In [18]:
import torch
import math
import time

In [19]:

def attention(query, key, value, mask):
    d_k = query.shape[-1]
    # Just apply the formula from the paper
    # (batch, h, seq_len, d_k) --> (batch, h, seq_len, seq_len)
    attention_scores = (query @ key.transpose(-2, -1)) / math.sqrt(d_k)
    if mask is not None:
        # Write a very low value (indicating -inf) to the positions where mask == 0
        attention_scores.masked_fill_(mask == 0, -1e9)
    attention_scores = attention_scores.softmax(dim=-1) # (batch, h, seq_len, seq_len) # Apply softmax
    return (attention_scores @ value)

def dilated_attention_singlehead(x, w_seq, r_seq):
    seq_length = x.shape[2]
    k = len(w_seq) # The number of combinations of segment lengths (w) and dilations (r)

    all_O = []
    all_s_i = []

    for param_index in range(k):
        w = w_seq[param_index]
        r = r_seq[param_index]

        all_O_hats = []

        for i in range(seq_length // w):
            segment_content = x[:, i * w : (i + 1) * w, :]

            # Apply the dilation, by zeroing out every rth column
            mask = torch.zeros_like(segment_content)
            mask[:, ::r, :] = 1  
            segment_content = segment_content * mask

            query_tilde = segment_content
            key_tilde = segment_content
            value_tilde = segment_content
            
            O_tilde = query_tilde @ key_tilde.transpose(-1, -2)
            # Zero out out everything above the diagonal to make it causal
            mask = torch.tril(torch.ones_like(O_tilde), diagonal=0)
            O_tilde = O_tilde * mask
            O_tilde = torch.softmax(O_tilde, dim=-1)
            O_tilde = O_tilde @ value_tilde

            # Make all the columns for which column_index % r != 0 equal to 0
            # This is the same as the mask used in the paper
            mask = torch.zeros_like(O_tilde)
            mask[:, :, ::r] = 1
            o_hat = O_tilde * mask

            all_O_hats.append(o_hat)


        O = torch.cat(all_O_hats, dim=1)
        # According to the paper: "s_i" is the denominator of the attention softmax for O
        s_i = torch.sum(torch.exp(O)).item()
        all_O.append(O)
        all_s_i.append(s_i)

    sum_s_i = sum(all_s_i)
    alpha_i = [s_i / sum_s_i for s_i in all_s_i]
    sum_terms = [alpha_i[i] * all_O[i] for i in range(len(all_O))]
    # Sum all the tensors in sum_terms
    return sum(sum_terms)

In [21]:
#Shape: (batch_size, num_heads, seq_len, dim)


# embedding size
d_model = 1024

w_seq = [4, 8, 16, 32, 64, 128, 256, 512, 1024]
r_seq = [1, 2, 4, 8, 16, 32, 64, 128, 256]

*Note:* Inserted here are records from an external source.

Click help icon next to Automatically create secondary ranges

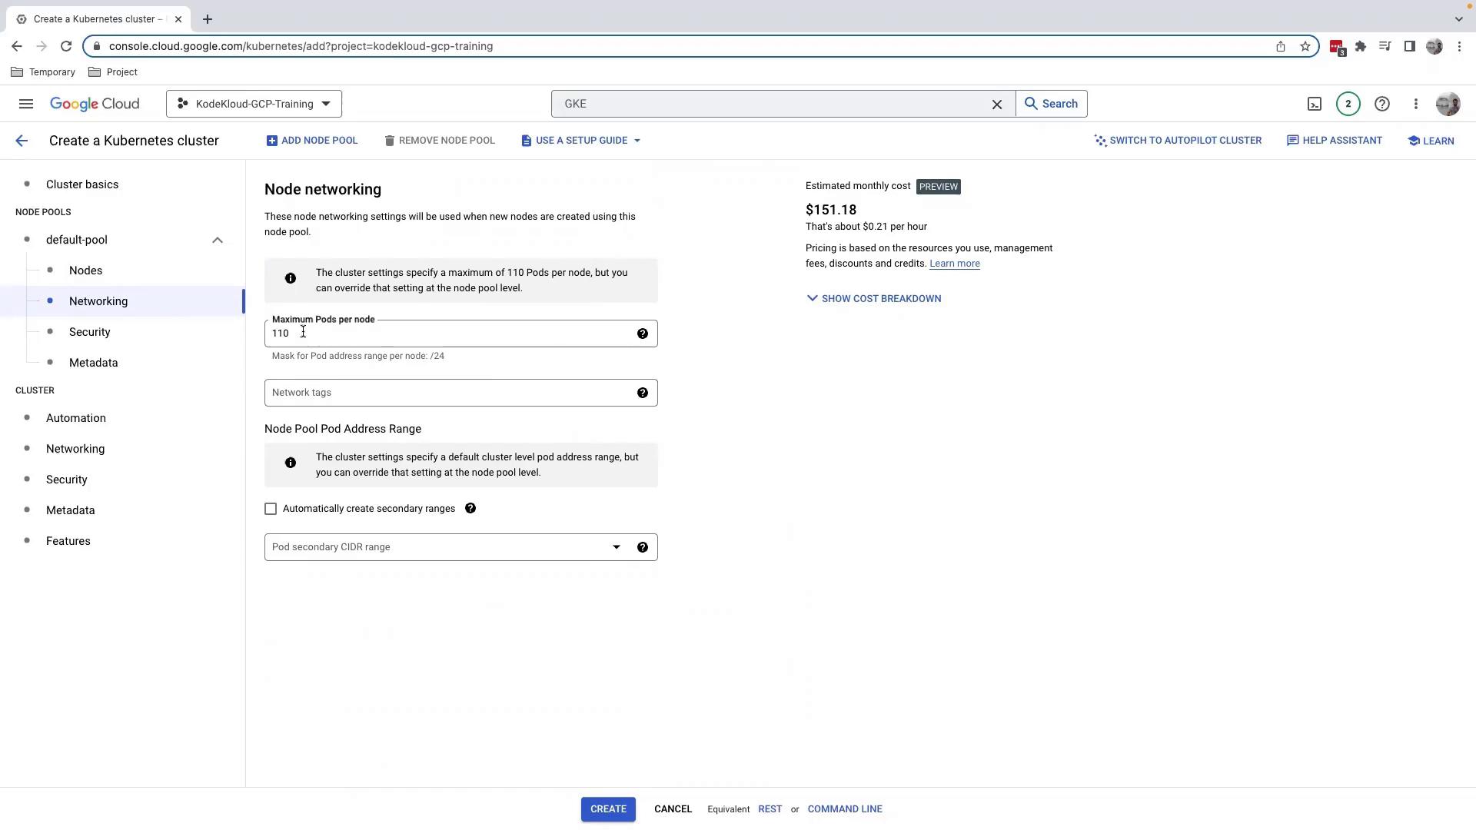point(470,509)
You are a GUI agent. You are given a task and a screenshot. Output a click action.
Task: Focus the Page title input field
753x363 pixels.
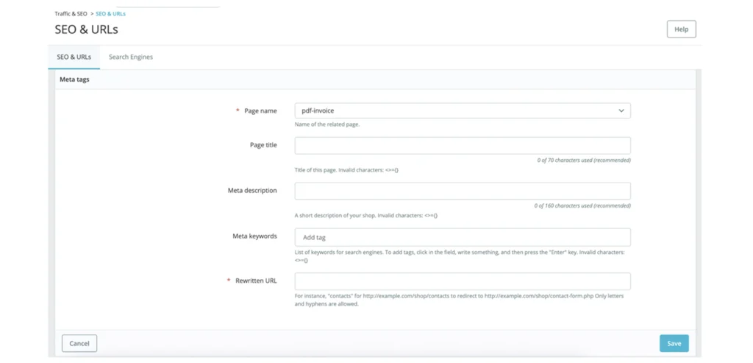point(463,145)
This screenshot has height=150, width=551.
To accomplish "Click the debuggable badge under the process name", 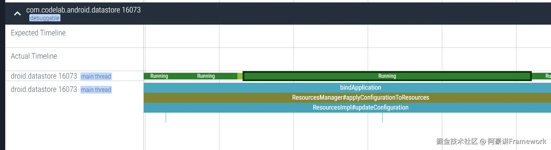I will pos(45,18).
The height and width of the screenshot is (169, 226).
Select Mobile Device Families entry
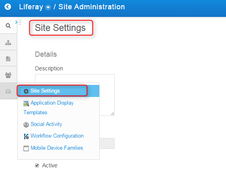tap(57, 148)
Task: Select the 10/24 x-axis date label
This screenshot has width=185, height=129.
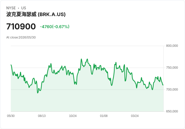Action: point(73,116)
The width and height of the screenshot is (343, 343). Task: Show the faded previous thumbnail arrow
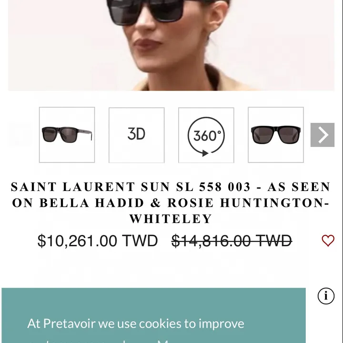(x=20, y=135)
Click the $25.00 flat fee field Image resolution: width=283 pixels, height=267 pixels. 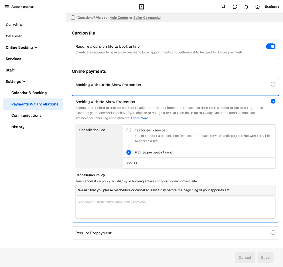[198, 163]
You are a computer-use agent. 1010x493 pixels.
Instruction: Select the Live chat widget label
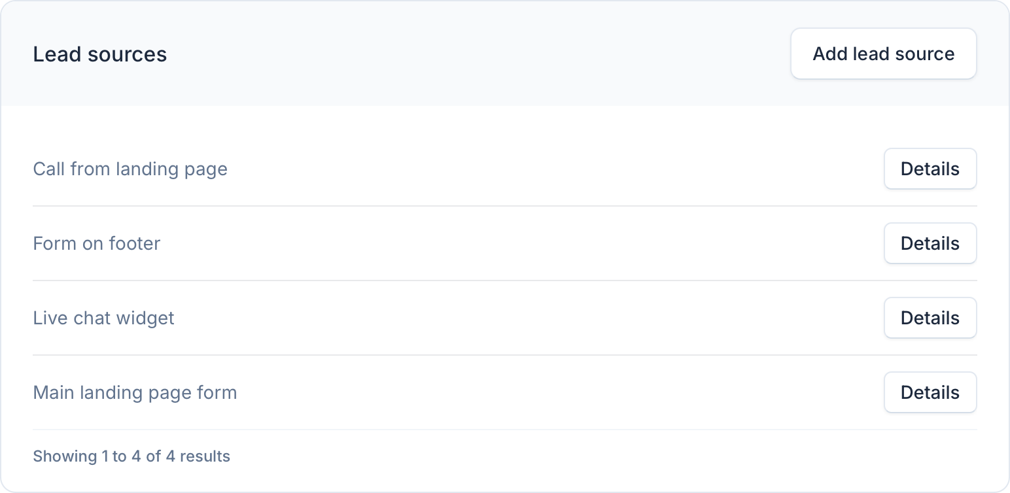[x=104, y=318]
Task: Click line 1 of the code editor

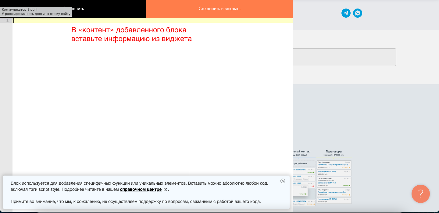Action: pyautogui.click(x=91, y=20)
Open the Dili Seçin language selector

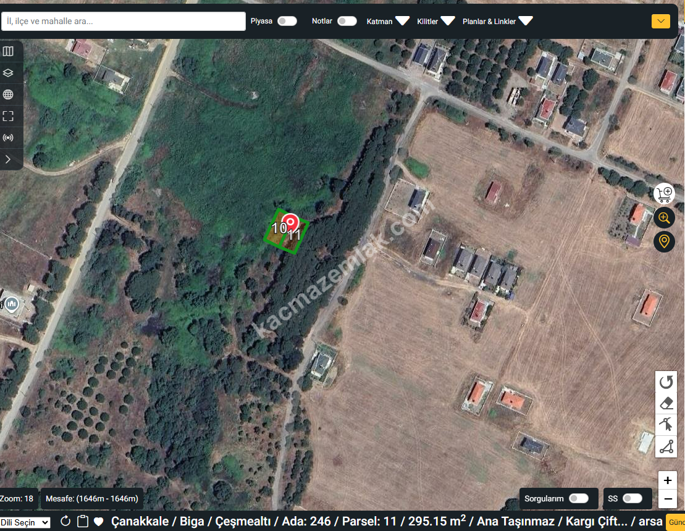coord(25,522)
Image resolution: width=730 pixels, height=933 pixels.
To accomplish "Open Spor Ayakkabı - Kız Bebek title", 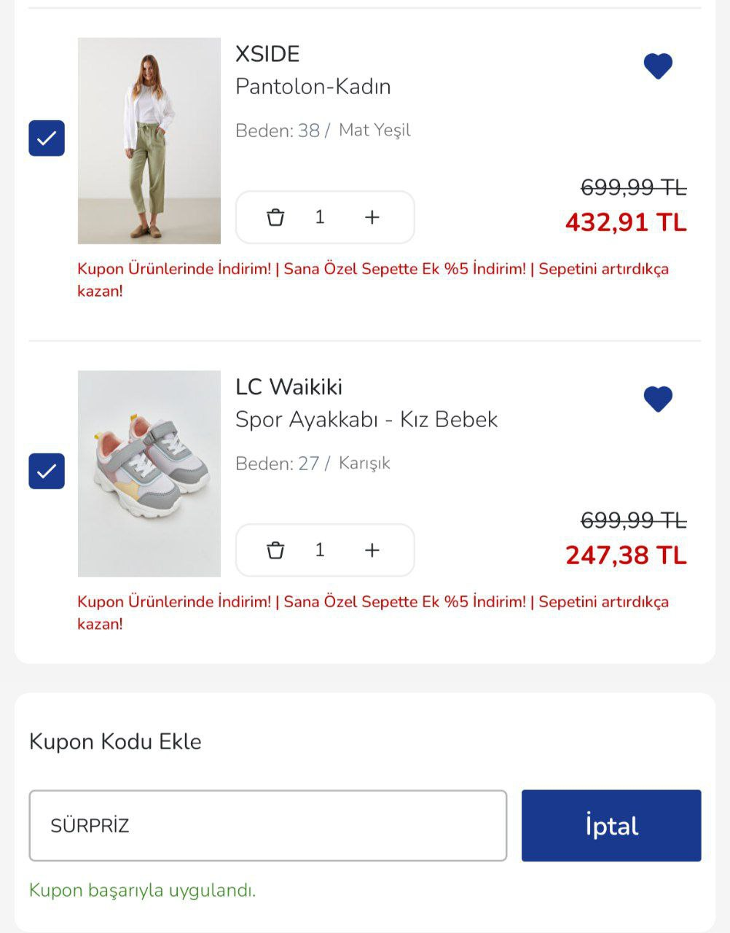I will (366, 420).
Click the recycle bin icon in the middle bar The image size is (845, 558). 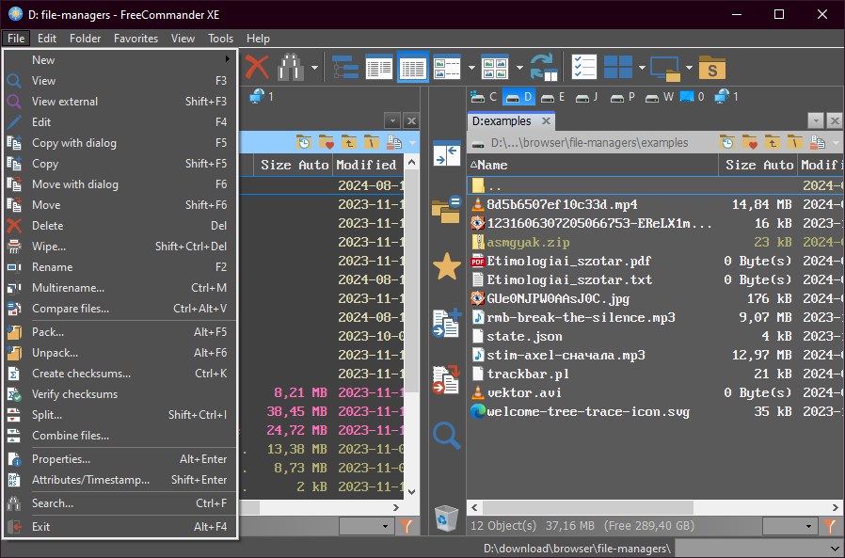445,517
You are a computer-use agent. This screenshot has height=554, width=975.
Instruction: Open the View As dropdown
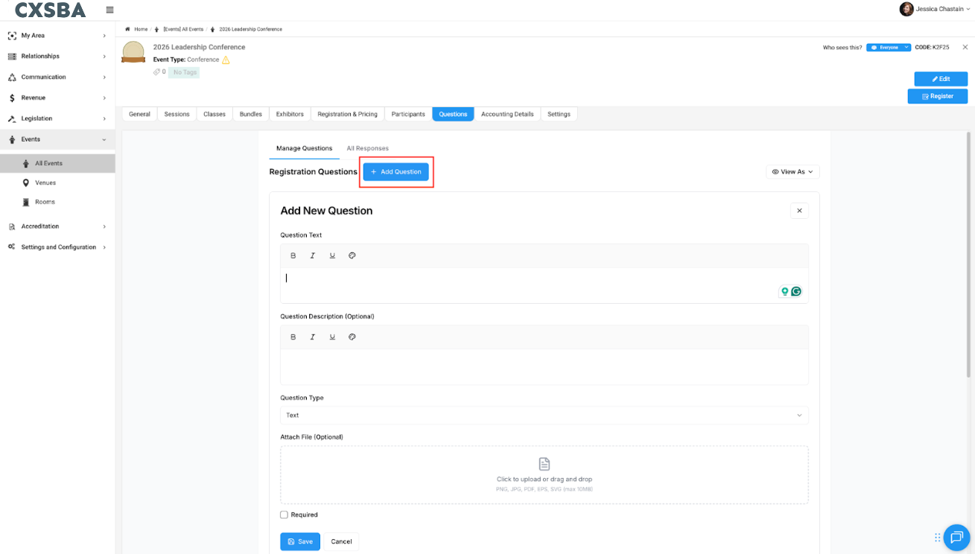click(x=793, y=171)
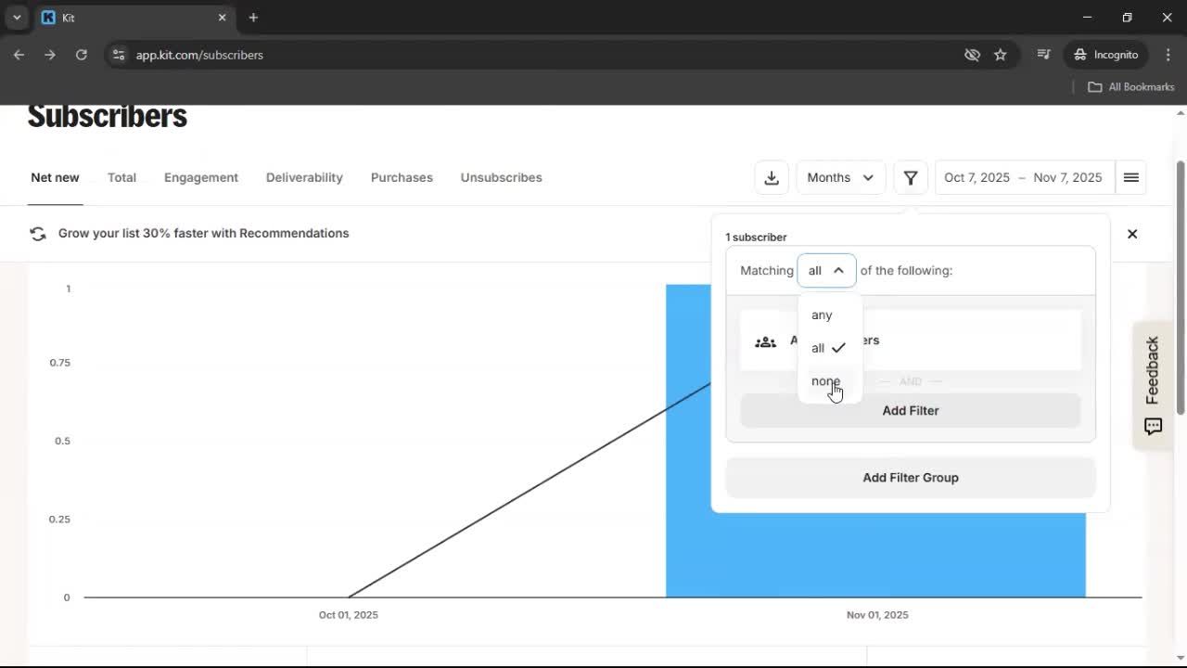Click the Recommendations refresh icon
The image size is (1187, 668).
(x=38, y=233)
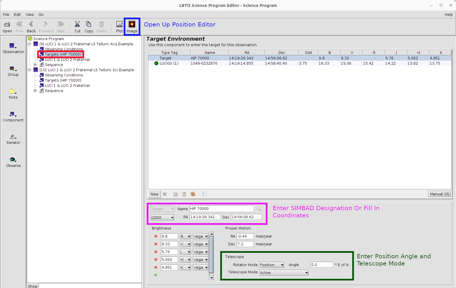Image resolution: width=456 pixels, height=288 pixels.
Task: Click the Cut scissors icon
Action: click(78, 24)
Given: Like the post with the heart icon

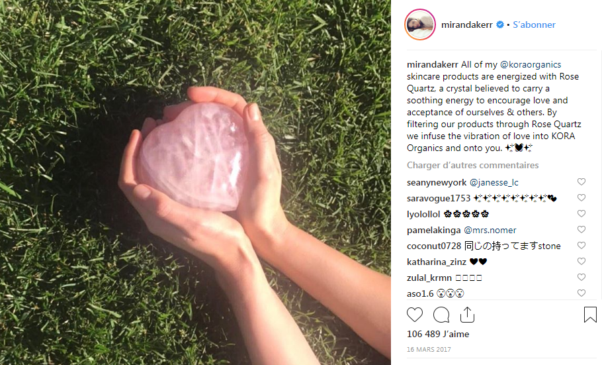Looking at the screenshot, I should click(x=415, y=315).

# for test_index in range(len(seq_multipliers)):
seq_len = 1024
x = torch.rand(32, 1, seq_len, d_model).to(torch.float)

start_time = time.time()
# calculate the attention according to "Attention is all you need"
causal_mask = torch.tril(torch.ones(seq_len, seq_len), diagonal=0)
attn_normal = attention(x, x, x, causal_mask)
end_time = time.time()
print(f"Time taken for normal attention: {end_time - start_time:.2f} seconds")

start_time = time.time()
# calculate the dilated attention
attn_dilated = dilated_attention_singlehead(x, w_seq, r_seq)
assert attn_dilated.shape == x.shape
end_time = time.time()
print(f"Time taken for dilated attention: {end_time - start_time:.2f} seconds")



Time taken for normal attention: 0.27 seconds
Time taken for dilated attention: 19.45 seconds